Die Installation einer Photovoltaikanlage auf dem Dach eines Gebäudes ist nicht nur eine energetische Investition, sondern auch ein komplexes Unterfangen rechtlicher Natur. In einem wegweisenden Urteil vom 28. Januar 2020 (Aktenzeichen: 28 U 452/19) hat das Oberlandesgericht München die rechtliche Einordnung solcher Verträge klargestellt. Es betont, dass es hierbei nicht nur auf die Bezeichnung des Vertrags ankommt, sondern vielmehr auf die Natur der Leistungserbringung und die Erfolgsorientierung.

Vertragsqualifikation als Werkvertrag:

Das Gericht stellt in diesem Urteil deutlich fest, dass ein Vertrag über die Lieferung und Montage einer “schlüsselfertigen Photovoltaikanlage” als Werkvertrag anzusehen ist. Dies geschieht unabhängig von der Bezeichnung des Vertrags als “Kaufvertrag”. Die rechtliche Kategorisierung als Werkvertrag basiert vielmehr auf der Natur der Leistung und der Erfolgsorientierung. Hierbei kommt es darauf an, ob die Leistung in ihrer Gesamtheit erst nach einer gewissen Zeitdauer und einem “Probelauf” überprüfbar ist.

Vertragstypen und Bezeichnung:

Die rechtliche Einstufung eines Vertrags in bestimmte Vertragstypen, wie zum Beispiel Kauf- oder Werkvertrag, kann nicht durch die bloße Bezeichnung des Vertrags erfolgen. Diese Zuordnung zu den gesetzlichen Vertragstypen kann nicht wirksam vereinbart werden. In diesem Fall wurde ein “Kaufvertrag” geschlossen, der jedoch aufgrund der konkreten Natur der Leistung als Werkvertrag zu qualifizieren ist.

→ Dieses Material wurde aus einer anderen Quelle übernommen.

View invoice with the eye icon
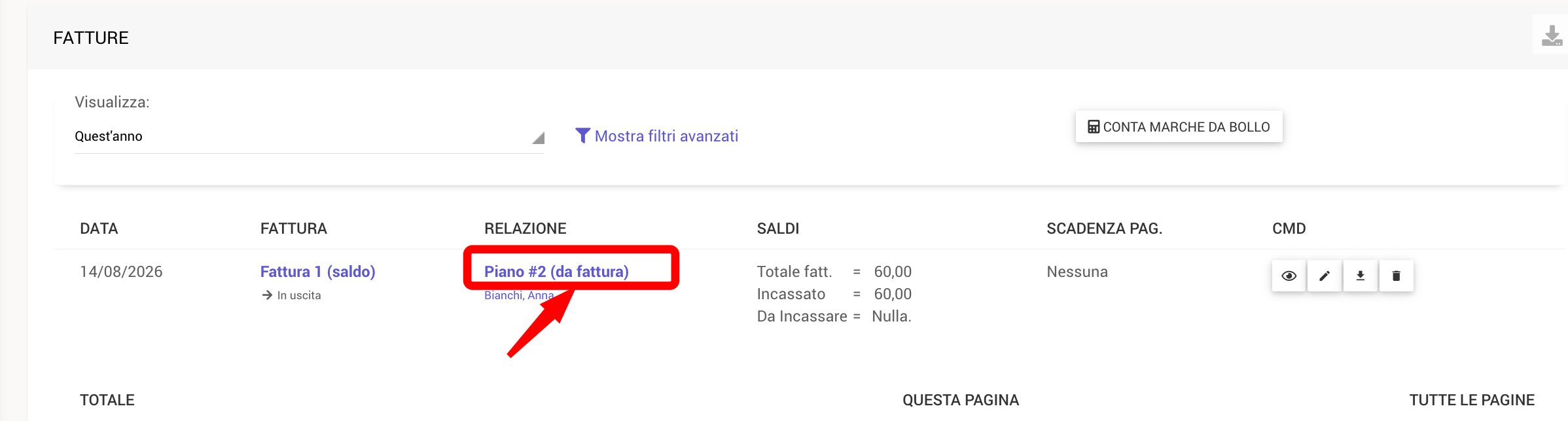Viewport: 1568px width, 421px height. click(x=1289, y=276)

Erfolgsorientierung und “Schlüsselfertigkeit”:

Das Urteil unterstreicht die Bedeutung der “Schlüsselfertigkeit” bei der Montage von Photovoltaikanlagen. Der Begriff suggeriert, dass die Anlage nach der Installation “betriebsbereit” ist und der Besteller sie nur noch “umdrehen” muss, um sie in Gebrauch zu nehmen. Diese Erfolgsorientierung ist ein entscheidendes Kriterium für die Einordnung als Werkvertrag. Da der Erfolg der Installation erst nach einer gewissen Zeit und Funktionsprüfung festgestellt werden kann, wird der Charakter eines Werkvertrags gestärkt.

Konsequenzen des Urteils:

Dieses Urteil des Oberlandesgerichts München hat bedeutsame Konsequenzen für Verträge über die Installation von Photovoltaikanlagen. Die klare Qualifikation als Werkvertrag unterstreicht die Erfolgsorientierung und die Komplexität solcher Projekte. Dies führt zu einer gesteigerten Verantwortung des Unternehmers für die vollständige und funktionstaugliche Errichtung der Anlage. Der Begriff “schlüsselfertig” verpflichtet den Unternehmer dazu, eine Anlage zu schaffen, die ohne weitere Eingriffe oder Verzögerungen direkt nutzbar ist.

Fazit:

Die rechtliche Einordnung von Verträgen über die Lieferung und Montage von Photovoltaikanlagen ist nicht bloß eine Frage der Bezeichnung, sondern der tatsächlichen Natur der Leistung und der Erfolgsorientierung. Das Oberlandesgericht München hat in diesem Urteil klar gemacht, dass es auf die “Schlüsselfertigkeit” und die Erfolgskontrolle ankommt, um einen solchen Vertrag als Werkvertrag zu qualifizieren. Dies hat Konsequenzen für die Pflichten des Unternehmers und bietet Rechtssicherheit für Besteller solcher Anlagen.